Il s’agit donc de se déprendre d’une pente à vouloir traiter et comprendre à partir du comportement sans quoi nous risquons de passer à côté de la façon dont le sujet se définit lui-même, dont il parle de lui et, partant de là, se construit comme sujet dans un monde tout entier baigné par le langage. La clinique discrète de la forclusion du Nom-du-Père s’avère d’une grande diversité et tout un chacun, qu’il soit clinicien, juriste (avocat, magistrat, expert, travailleur social…) est amené à rencontrer ces sujets hors norme tout en étant dans la norme.
Nous nous orienterons aussi de la thèse soutenue par F. Biagi-Chaï1 nous sensibilisant, nous invitant à ne pas se laisser endormir ni fasciner par une manière d’être mais plutôt à s’étonner, à savoir lire et déchiffrer ce qui est donné à voir et à entendre. Un criminel a une histoire dans laquelle il y a des points de butée, de réel.
Nous essaierons de différencier cette notion de réel de celle de réalité afin de cerner ce qui du sujet n’a pu se dire, le poussant à agir. Le passage à l’acte ou l’acte peuvent venir comme solution face à un impossible à dire. Quand tout le symbolique est réel, quand d’infimes détails font signe au sujet qu’il entend comme « c’est ça, c’est le moment, ça doit se passer, j’ai eu un déclic », le font passer du côté de l’horreur. Est-il possible de repérer, avant, les prémisses qui nous permettront de l’éviter ou le détourner ? Ou bien, dans l’après-coup, lors d’une expertise par exemple, d’une audition, d’un entretien clinique, l’indication d’une coupure, tel le déclic, un détail, une goutte d’eau qui fait basculer dans le délire ? (comme, par exemple, le crime des sœurs Papin et le fer à repasser qui ne marche pas).

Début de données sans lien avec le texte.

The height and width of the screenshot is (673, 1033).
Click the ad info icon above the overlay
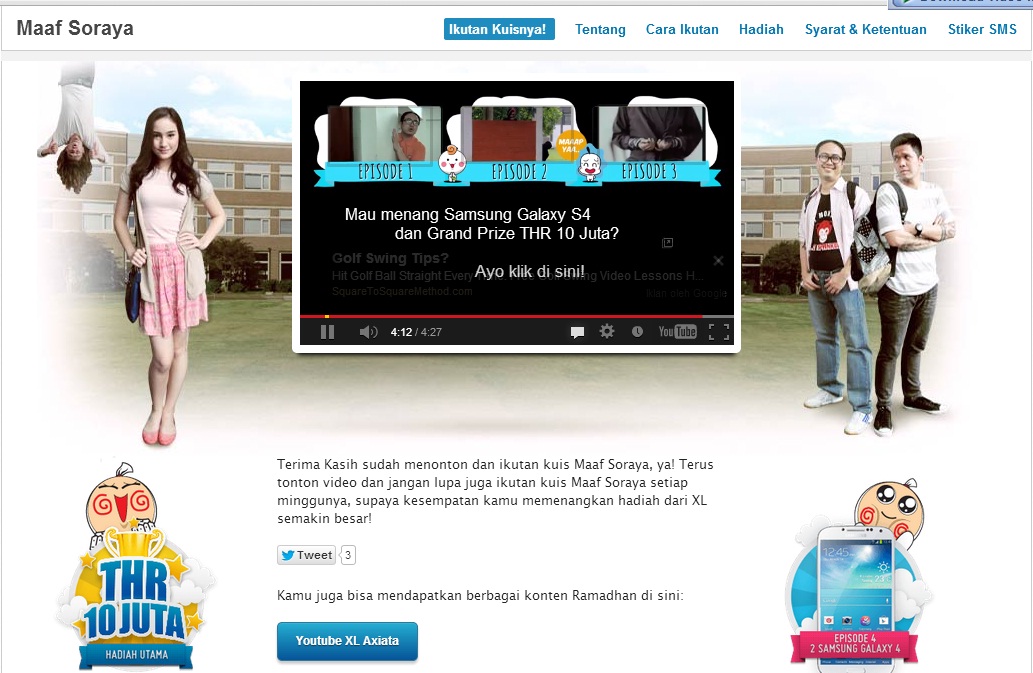coord(668,243)
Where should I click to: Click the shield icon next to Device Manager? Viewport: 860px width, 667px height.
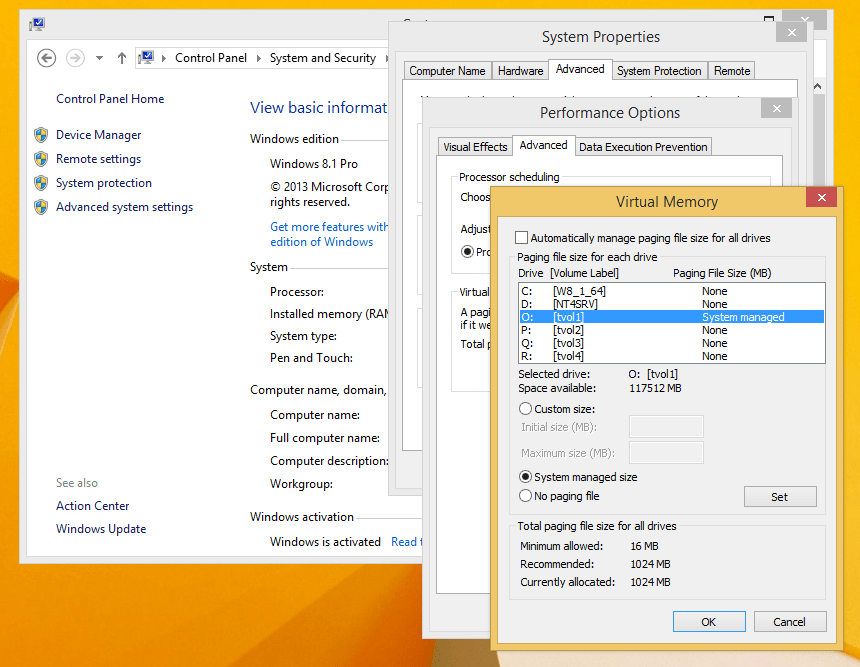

Quel est ce réel qui fait intrusion dans la vie du sujet ? Dans les passages à l’acte, comme dans les actes anodins, « il y a toute la structure fractale de l’acte du sujet ». Quid ?
Ces questions orienteront l’atelier qui se déroule chaque mois, à Cahors.
1- Biagi-Chaï F., Le cas Landru, à la lumière de la psychanalyse, Paris, Imago, 2007.
2- Psychanalyse et criminologie aujourd’hui – Repères conceptuels, éthiques et cliniques sous la direction de Yohan Trichet et Romuald Hamon, Rennes, P.U.R, 2016.
3- Freud S., « La psychanalyse et l’établissement des faits en matière judiciaire par une méthode diagnostique » (1906), Essais de psychanalyse appliquée, Paris, 1906, Payot.
4 – Cottet S., « La criminologie lacanienne », Mental n° 21.